Sur son invitation, plusieurs Ploegsteertois "de souche" se rassemblèrent pour examiner et voir comment présenter sur les ondes notre petite commune frontalière, avec son histoire, son folklore, son "franc-parler"... Autour de la table, je me souviens d'avoir rencontré des gens comme Emile Menu, Roger Menu, Charles Logie, André Hof, Auguste Walle, Mr.  Duhayon,  Marcel Desramaux, Yvan Grimmonpré, tous réputés pour leur implication dans la vie ploegsteertoise, qu'elle soit journalistique, scolaire, festive, commerciale, patriotique, musicale, politique ou briquetière.  Un tel petit comité, sporadique et occasionnel à l'époque, n'avait pas de nom mais c'était déjà un..."Comité de la Mémoire Collective".


lundi 3 juillet 2017

Le Bizet,... on l'appelait le "Petit Paris"

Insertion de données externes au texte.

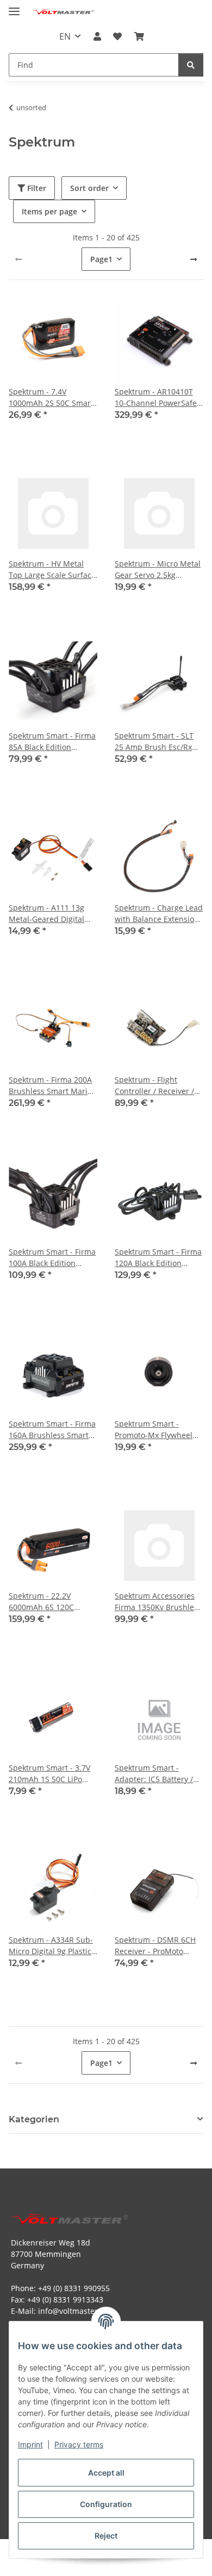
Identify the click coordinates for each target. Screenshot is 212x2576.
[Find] (190, 65)
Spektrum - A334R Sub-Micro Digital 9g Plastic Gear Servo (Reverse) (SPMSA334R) (51, 1946)
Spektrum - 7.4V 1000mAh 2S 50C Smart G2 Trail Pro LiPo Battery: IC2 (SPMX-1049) (53, 397)
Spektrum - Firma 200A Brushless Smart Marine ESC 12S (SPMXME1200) (53, 1085)
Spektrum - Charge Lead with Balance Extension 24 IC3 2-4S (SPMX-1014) (159, 913)
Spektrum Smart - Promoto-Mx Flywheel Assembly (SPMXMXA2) (156, 1430)
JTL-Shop (124, 2562)
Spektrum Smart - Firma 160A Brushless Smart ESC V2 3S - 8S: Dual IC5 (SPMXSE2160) (52, 1430)
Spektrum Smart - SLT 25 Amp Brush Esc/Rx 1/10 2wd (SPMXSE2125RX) (154, 741)
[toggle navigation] (14, 7)
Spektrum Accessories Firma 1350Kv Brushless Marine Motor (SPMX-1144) (158, 1602)
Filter (35, 188)
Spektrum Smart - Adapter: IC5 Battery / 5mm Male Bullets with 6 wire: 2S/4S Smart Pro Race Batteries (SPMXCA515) (157, 1774)
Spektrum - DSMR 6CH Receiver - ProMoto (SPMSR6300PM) (155, 1946)
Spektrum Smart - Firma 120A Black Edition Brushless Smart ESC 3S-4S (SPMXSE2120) (158, 1257)
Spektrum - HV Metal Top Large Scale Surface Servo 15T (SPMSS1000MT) (52, 569)
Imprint (30, 2444)
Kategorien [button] (34, 2119)
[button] (97, 36)
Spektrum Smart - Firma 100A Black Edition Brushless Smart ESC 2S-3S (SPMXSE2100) (52, 1257)
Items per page (49, 211)
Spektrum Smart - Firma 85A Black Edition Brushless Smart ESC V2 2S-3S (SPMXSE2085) (52, 741)
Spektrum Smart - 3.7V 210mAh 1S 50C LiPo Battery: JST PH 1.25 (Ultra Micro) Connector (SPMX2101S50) (51, 1774)
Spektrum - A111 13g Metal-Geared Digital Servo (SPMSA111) (46, 913)
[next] (193, 259)
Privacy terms (78, 2444)
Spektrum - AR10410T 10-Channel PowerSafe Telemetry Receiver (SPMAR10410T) (156, 397)
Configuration (106, 2504)
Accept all (106, 2472)
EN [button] (65, 36)
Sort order (89, 188)
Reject (106, 2535)
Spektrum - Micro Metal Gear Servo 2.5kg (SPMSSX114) (158, 569)
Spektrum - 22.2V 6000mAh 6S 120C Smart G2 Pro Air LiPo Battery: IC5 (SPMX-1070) (53, 1602)
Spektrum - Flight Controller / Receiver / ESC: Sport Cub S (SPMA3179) (154, 1085)
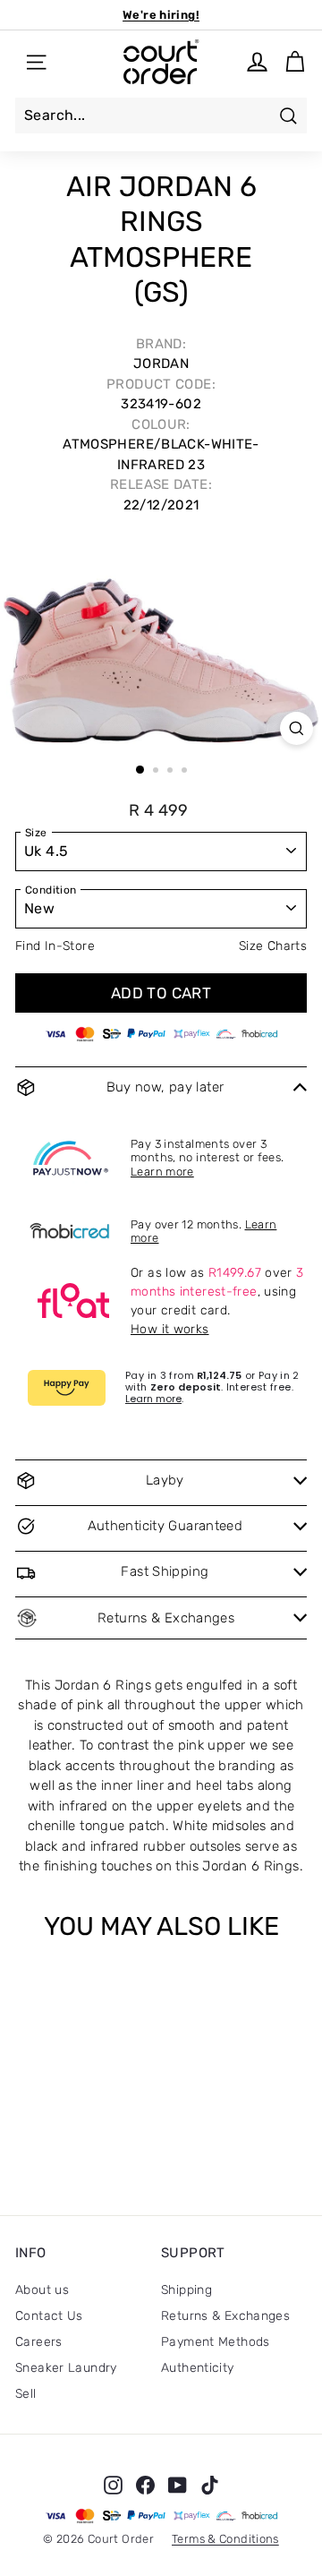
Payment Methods (215, 2341)
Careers (39, 2341)
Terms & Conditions (225, 2539)
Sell (26, 2393)
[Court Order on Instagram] (113, 2485)
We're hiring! (161, 14)
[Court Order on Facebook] (145, 2485)
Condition (50, 890)
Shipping (186, 2290)
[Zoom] (296, 728)
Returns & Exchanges (225, 2316)
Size (36, 832)
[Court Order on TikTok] (209, 2485)
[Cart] (295, 62)
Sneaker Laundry (66, 2367)
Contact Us (49, 2316)
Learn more (162, 1171)
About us (42, 2290)
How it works (170, 1329)
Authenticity (197, 2367)
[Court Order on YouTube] (177, 2485)
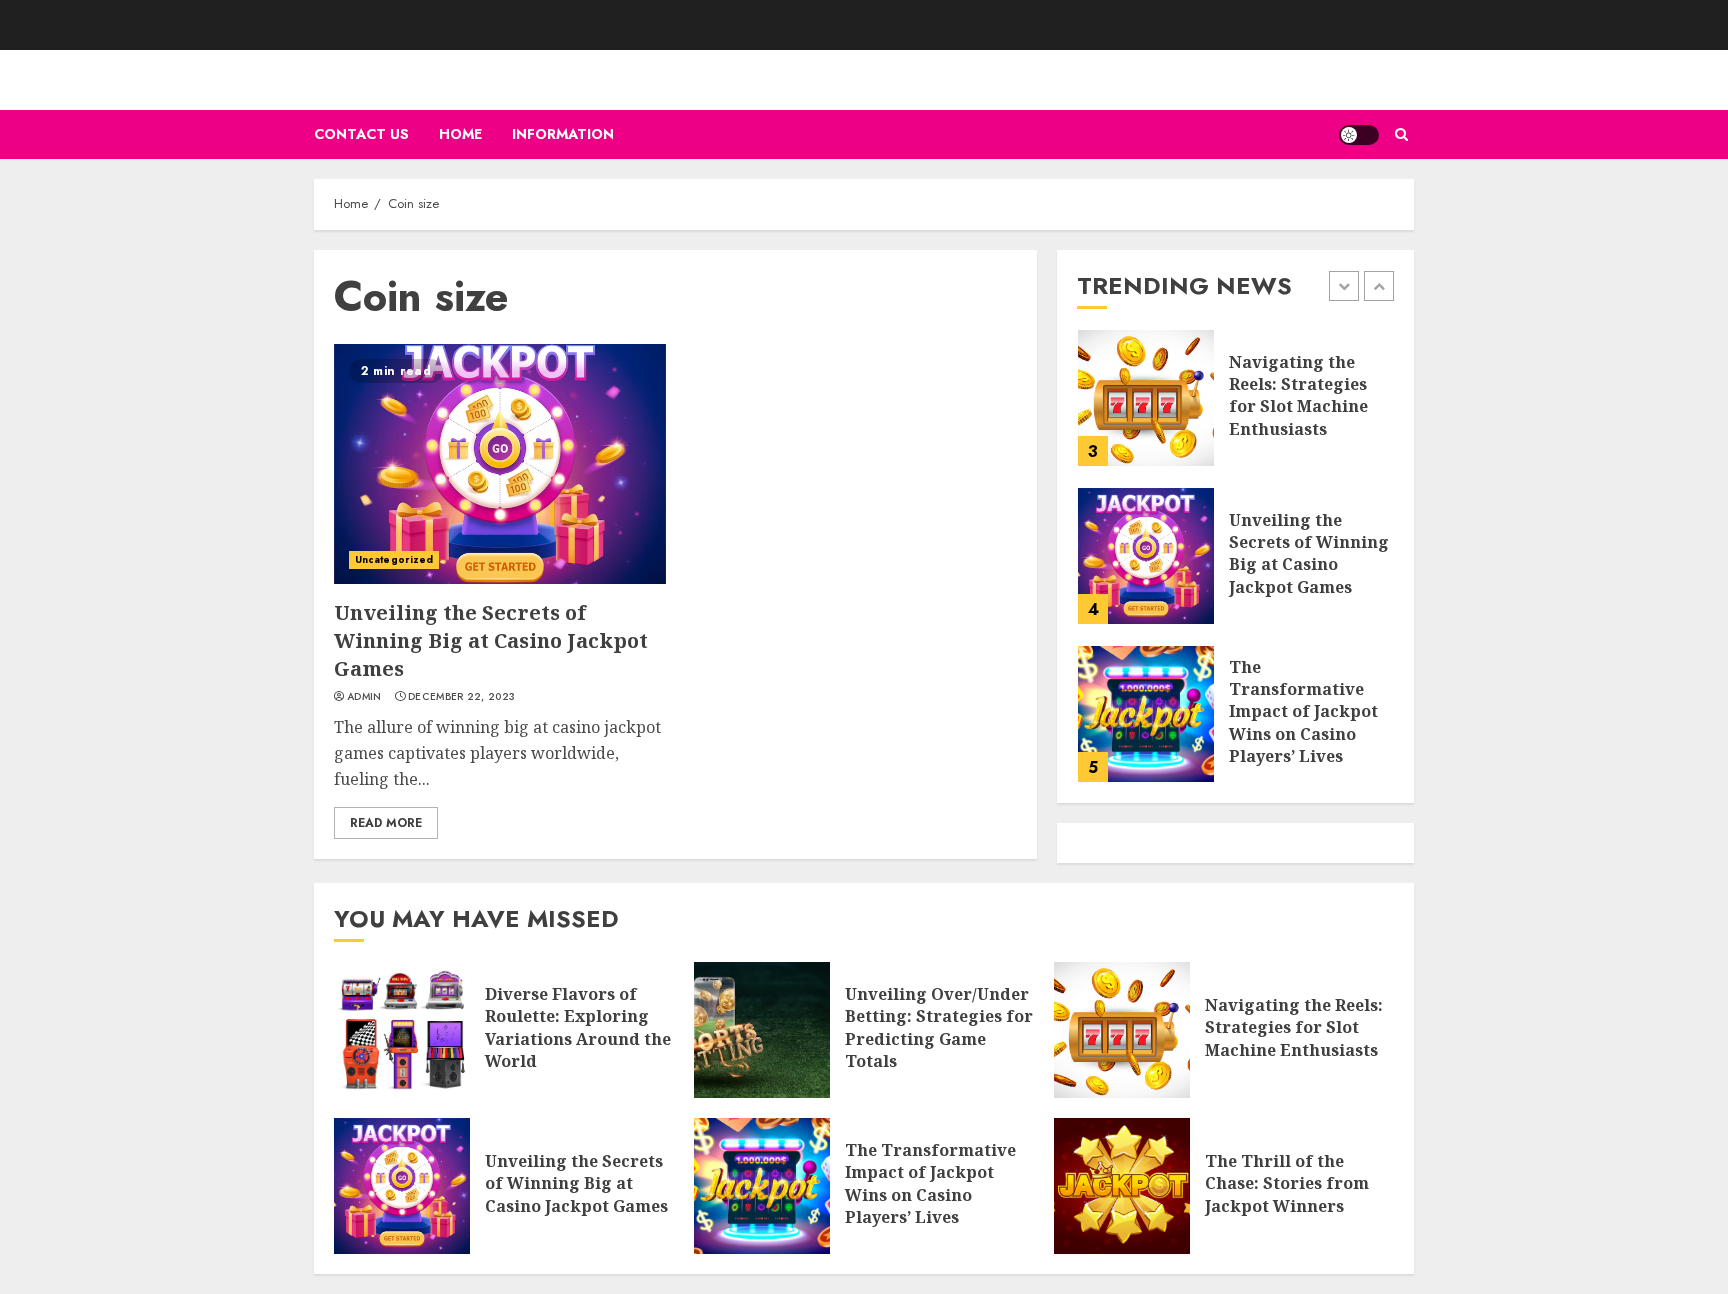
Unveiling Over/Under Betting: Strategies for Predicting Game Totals (939, 1027)
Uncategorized (394, 559)
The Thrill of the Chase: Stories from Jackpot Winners (1287, 1183)
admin (364, 697)
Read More (386, 823)
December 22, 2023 (461, 697)
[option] (1235, 408)
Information (563, 134)
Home (460, 134)
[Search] (1401, 134)
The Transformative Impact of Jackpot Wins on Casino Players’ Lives (1303, 712)
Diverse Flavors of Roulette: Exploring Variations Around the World (578, 1027)
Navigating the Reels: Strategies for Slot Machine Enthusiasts (1298, 395)
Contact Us (361, 134)
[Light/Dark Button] (1359, 135)
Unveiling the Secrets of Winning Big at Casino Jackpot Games (491, 640)
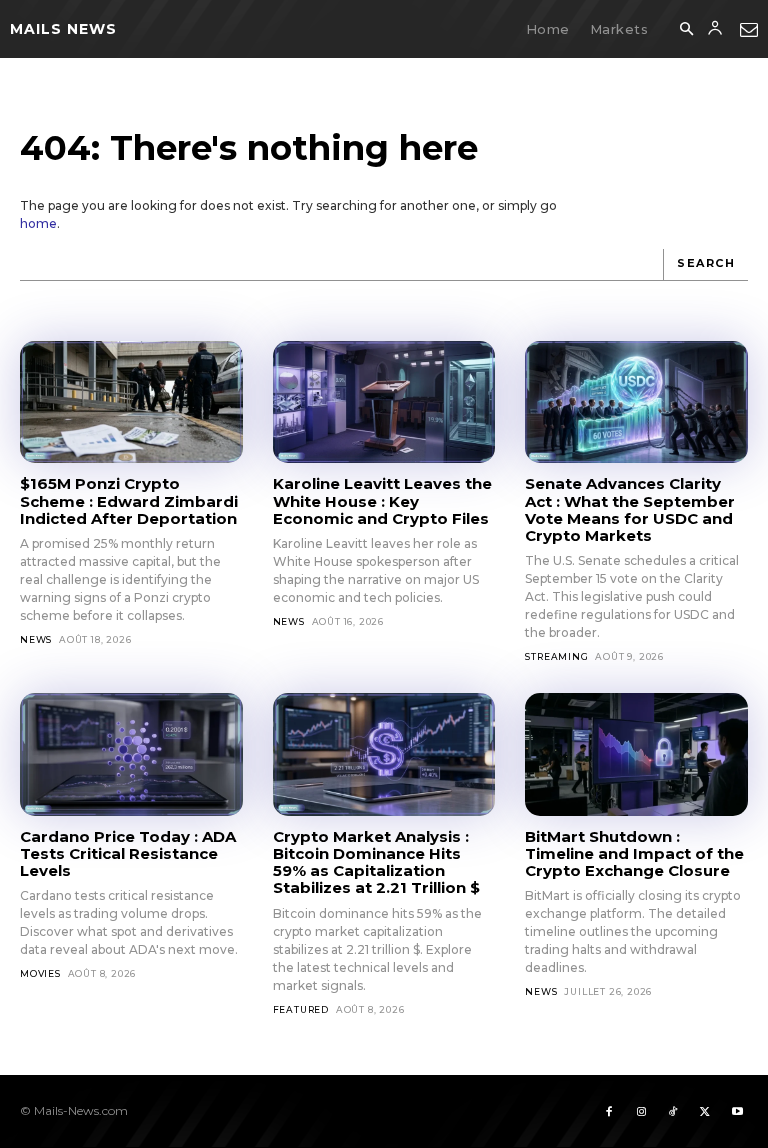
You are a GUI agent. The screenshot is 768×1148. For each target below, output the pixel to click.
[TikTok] (673, 1111)
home (38, 223)
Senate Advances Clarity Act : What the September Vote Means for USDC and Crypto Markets (630, 509)
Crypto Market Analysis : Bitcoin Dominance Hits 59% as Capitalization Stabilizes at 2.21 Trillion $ (376, 862)
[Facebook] (609, 1111)
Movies (40, 973)
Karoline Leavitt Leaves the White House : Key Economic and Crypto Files (382, 501)
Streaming (556, 656)
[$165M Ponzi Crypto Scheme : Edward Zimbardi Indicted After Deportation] (131, 402)
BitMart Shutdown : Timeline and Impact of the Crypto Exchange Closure (634, 854)
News (36, 639)
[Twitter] (705, 1111)
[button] (686, 30)
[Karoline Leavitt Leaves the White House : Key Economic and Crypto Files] (384, 402)
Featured (301, 1009)
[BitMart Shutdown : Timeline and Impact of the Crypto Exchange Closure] (636, 754)
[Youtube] (737, 1111)
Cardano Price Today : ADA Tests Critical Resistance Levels (128, 854)
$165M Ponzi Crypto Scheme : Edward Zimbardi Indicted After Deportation (129, 501)
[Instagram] (641, 1111)
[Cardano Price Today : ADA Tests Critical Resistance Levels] (131, 754)
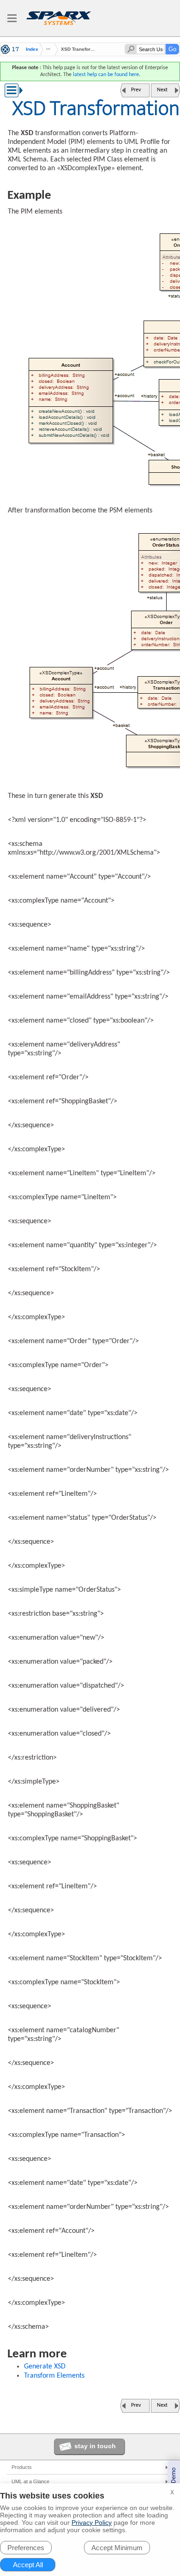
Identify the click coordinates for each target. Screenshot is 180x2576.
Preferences (25, 2548)
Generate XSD (45, 2366)
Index (32, 49)
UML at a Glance (30, 2481)
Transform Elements (54, 2376)
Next (162, 90)
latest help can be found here (106, 74)
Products (22, 2467)
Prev (136, 90)
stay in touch (95, 2446)
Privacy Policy (92, 2522)
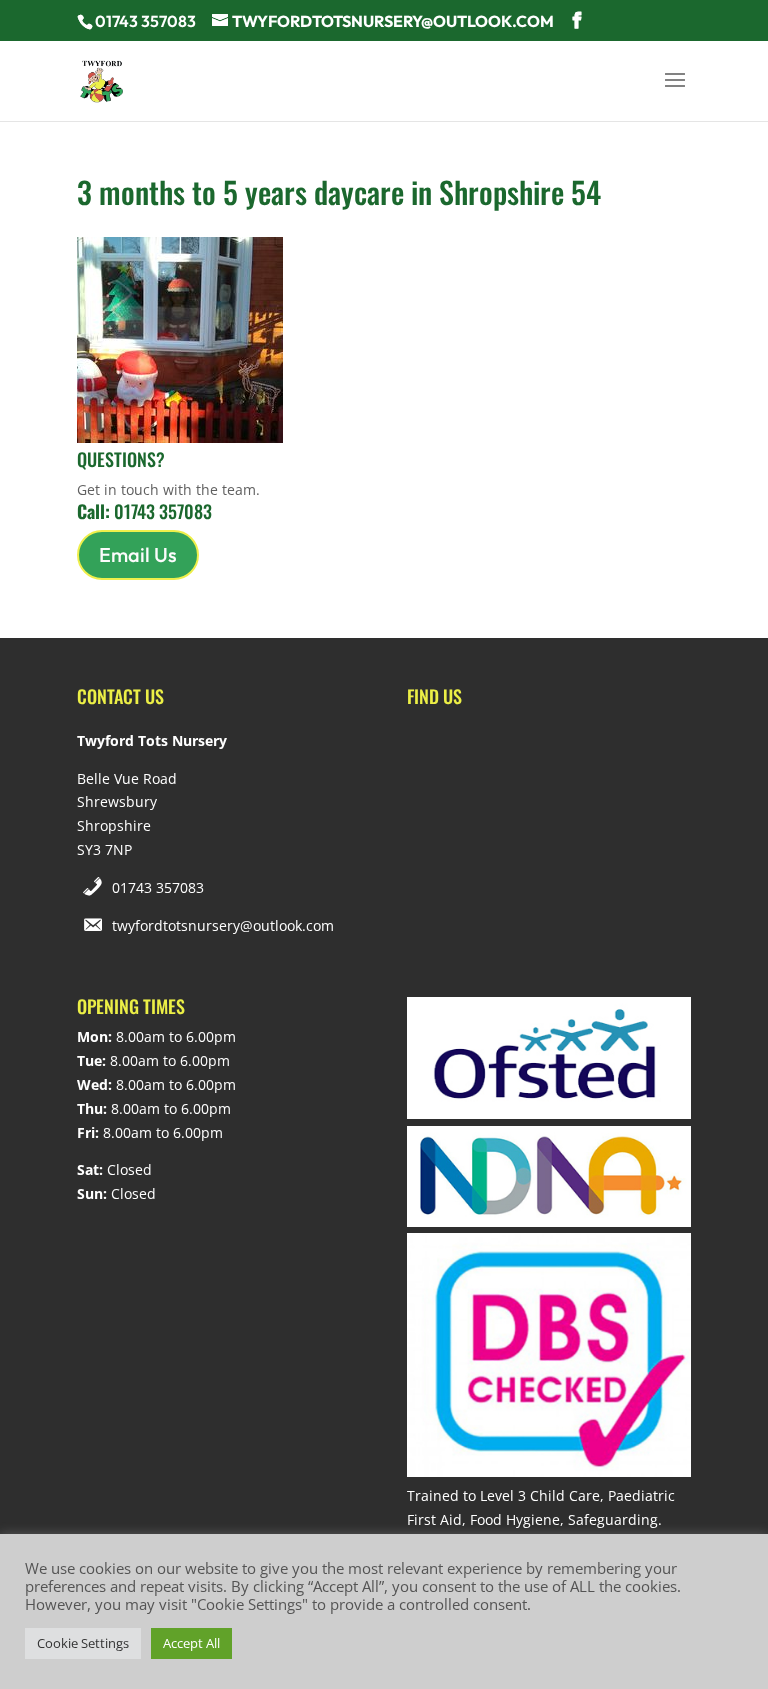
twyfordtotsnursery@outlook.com (223, 925)
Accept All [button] (191, 1643)
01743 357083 (158, 887)
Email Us (138, 554)
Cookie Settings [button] (83, 1643)
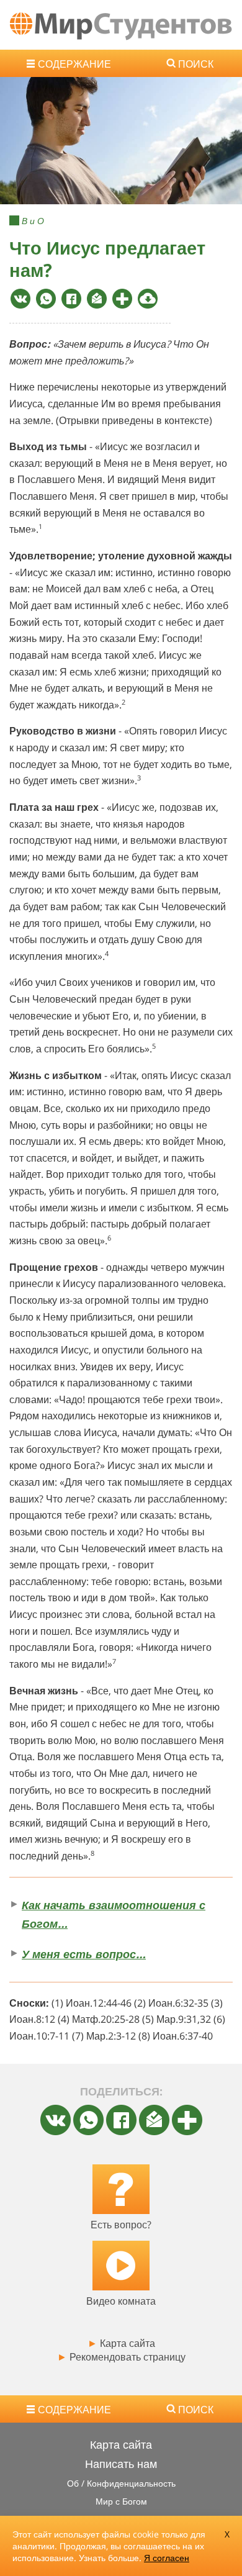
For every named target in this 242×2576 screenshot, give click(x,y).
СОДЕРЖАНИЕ (74, 64)
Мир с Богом (121, 2501)
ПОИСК (195, 64)
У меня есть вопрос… (84, 1953)
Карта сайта (121, 2343)
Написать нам (121, 2463)
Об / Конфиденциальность (121, 2483)
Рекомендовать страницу (121, 2357)
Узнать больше (109, 2558)
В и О (33, 221)
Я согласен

En  mars 1973, lors d'un week-end d'élections en France, la radio FRANCE-INTER s'est vue contrainte de diffuser ses émissions de variétés radiophoniques depuis... la Belgique, dans un village frontalier, tout proche d'Armentières, là où c'était prévu initialement.
Qui s'en souvient ?
Que s'est-il passé ?
Qui participèrent à ces émissions ?
Quel en fut le succès ?

Par une série de photos,  revivons ce mémorable week-end.
Tout le plaisir pour nous aujourd'hui sera surtout  de reconnaître des Bizétois et des Ploegsteertois que l'on a connu, que l'on a perdu de vue.
En voici un cliché, pour vous en donner l'eau à la bouche !

dimanche 2 juillet 2017

Adieu à l'ancien patronné Alain


Pourquoi vous présenté-je cette photo ?
Parce que j'éprouve de la tristesse à l'annonce du décès de notre brave Alain V. qui durant presque toute sa jeunesse n'a eu que le patronage du Bizet, et son gros saxophone,  comme seul loisirs.
En chemise verte, cravaté de jaune, il suivait partout, discrètement, participait à tout, avec sa bonne humeur.
Sur son billet mortuaire, on peut lire, en dernière ligne : "les anciens du Patro du Bizet" qui s'associent à la douleur de la famille.
Par cette photo prise par Emile Menu il y a plus de 50 ans,  on reconnait Alain, avec ses lunettes, à l'extrême droite du groupe. Puissions-nous garder de lui un bon souvenir !
Ses funérailles : mardi, 10 h à l'église st-André.